Scoppia il dibattito sulle dighe soffolte nella baia di Latte, frazione di Ventimiglia.
Nonostante la denuncia alla Corte Europea dei Diritti dell’Uomo, relativa agli interventi previsti nella baia di Latte, le formali contro-osservazioni trasmesse dal Comitato spontaneo per la difesa della baia di Latte con la collaborazione dell’associazione Natura Intemelia APS e dell’avvocato Maria Spinosi alla Regione Liguria e le osservazioni tecniche di Ventimiglia Progressista, il progetto rimane e va avanti. "Dopo una valutazione delle integrazioni volontarie, si comunica che non si riscontrano particolari difformità e sembra dimostrato che le due progettuali non abbiano particolare influenza diretta sugli habitat e sulle specie di pregio tutelate dalla ZSC IT1316175, Fondali di Capo Mortola e San Gaetano, pertanto nell’ambito della procedura di valutazione di incidenza, si esprime parere favorevole all’esecuzione degli interventi. Sono le ultime parole dell'ente gestore dell'area di tutela marina di Capo Mortola e Giardini Hanbury" - fa sapere il Comitato spontaneo per la difesa della Baia di Latte che sui social ha mutato il nome in 'Ambientalismo Baia di Latte e ponete ligure' - "Chi dovrebbe tutelare cede".
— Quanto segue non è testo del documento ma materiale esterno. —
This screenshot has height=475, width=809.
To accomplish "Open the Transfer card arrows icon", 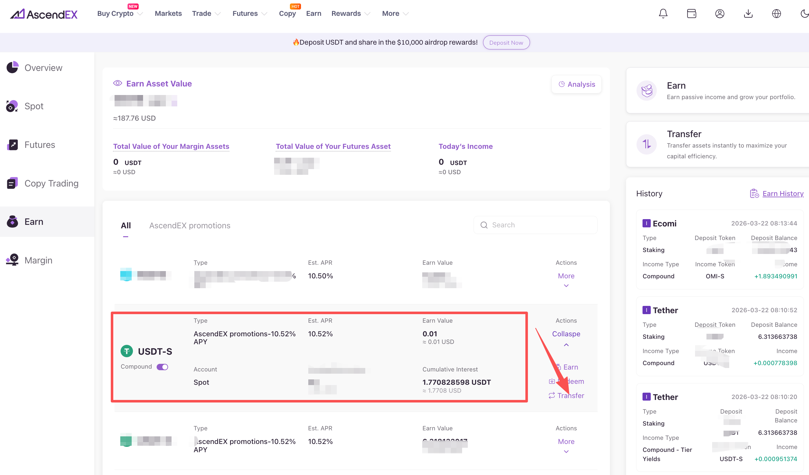I will pos(647,144).
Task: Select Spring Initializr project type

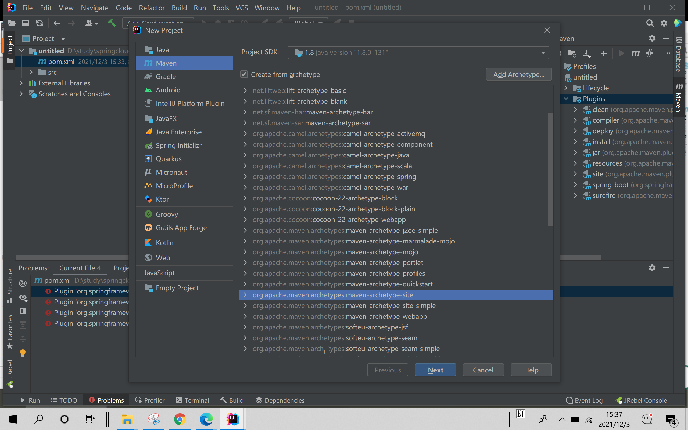Action: pos(178,146)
"La Baia di Latte è uno degli ultimi tratti del Ponente ligure che conserva ancora un equilibrio naturale e paesaggistico di valore" - sottolinea Ventimiglia Progressista - "Una baia non si trasforma un pezzo alla volta, nel silenzio generale, mentre tutti guardano altrove. A questo punto non ci interessa più soltanto chi abbia firmato, autorizzato, protocollato. Ci interessa sapere chi avrà il coraggio di assumersi la responsabilità politica di ciò che la Baia di Latte diventerà domani. Gli atti restano, le firme restano e anche i silenzi".